>> start
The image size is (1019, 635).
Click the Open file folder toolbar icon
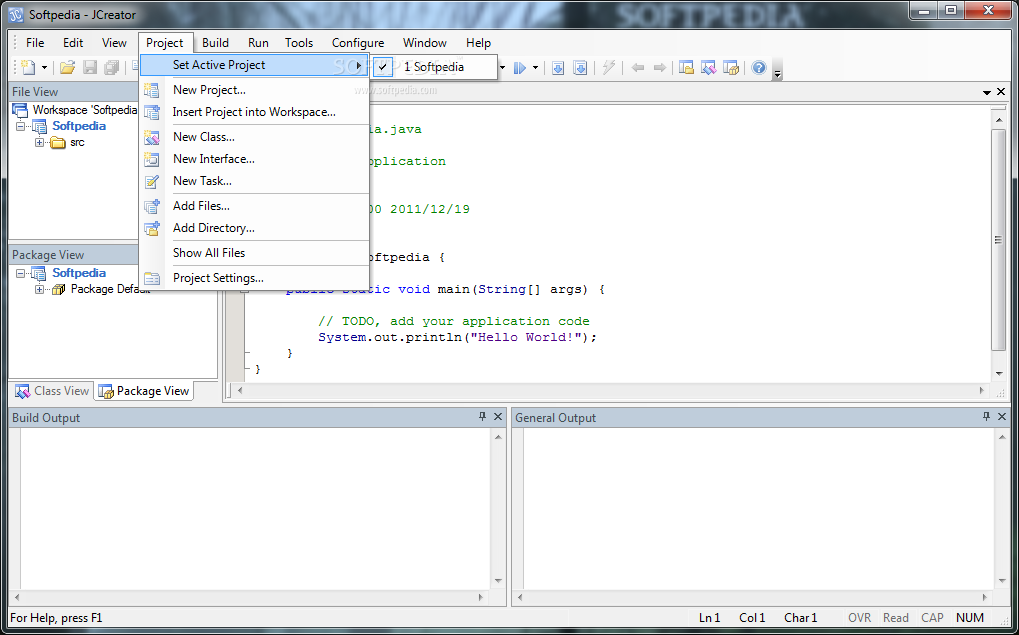pos(68,67)
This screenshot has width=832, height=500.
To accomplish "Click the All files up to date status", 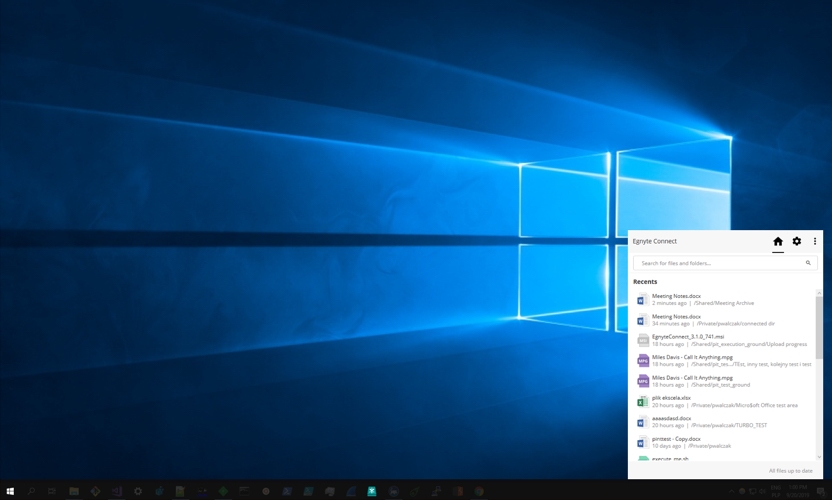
>> end
Rewrite the lines of data above, swapping every instance of "Click" for "Select" and keeping everything else the same. Omit the pictures from your answer.

The image size is (1019, 635).
Select the Open file folder toolbar icon
pos(68,67)
This screenshot has width=832, height=500.
To accomplish "Select the All files up to date status", 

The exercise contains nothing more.